Exercise details: Go through the records line by line from the top and repeat each one exactly, ending with the line that contains "Click the pin".

Given data:
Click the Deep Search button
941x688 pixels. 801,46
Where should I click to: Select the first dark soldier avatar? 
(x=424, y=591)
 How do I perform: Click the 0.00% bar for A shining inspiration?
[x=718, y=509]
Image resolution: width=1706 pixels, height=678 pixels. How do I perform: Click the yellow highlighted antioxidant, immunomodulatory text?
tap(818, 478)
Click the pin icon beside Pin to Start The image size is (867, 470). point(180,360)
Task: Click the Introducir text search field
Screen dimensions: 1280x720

Output of the task:
Click the Deep Search button
941x688 pixels. 801,46
Where should I click to: Select the first dark soldier avatar? 
(x=424, y=591)
 How do I perform: Click the 0.00% bar for A shining inspiration?
[x=718, y=509]
Image resolution: width=1706 pixels, height=678 pixels. How do I perform: Click the yellow highlighted antioxidant, immunomodulatory text?
tap(818, 478)
Click the pin icon beside Pin to Start The image size is (867, 470). point(180,360)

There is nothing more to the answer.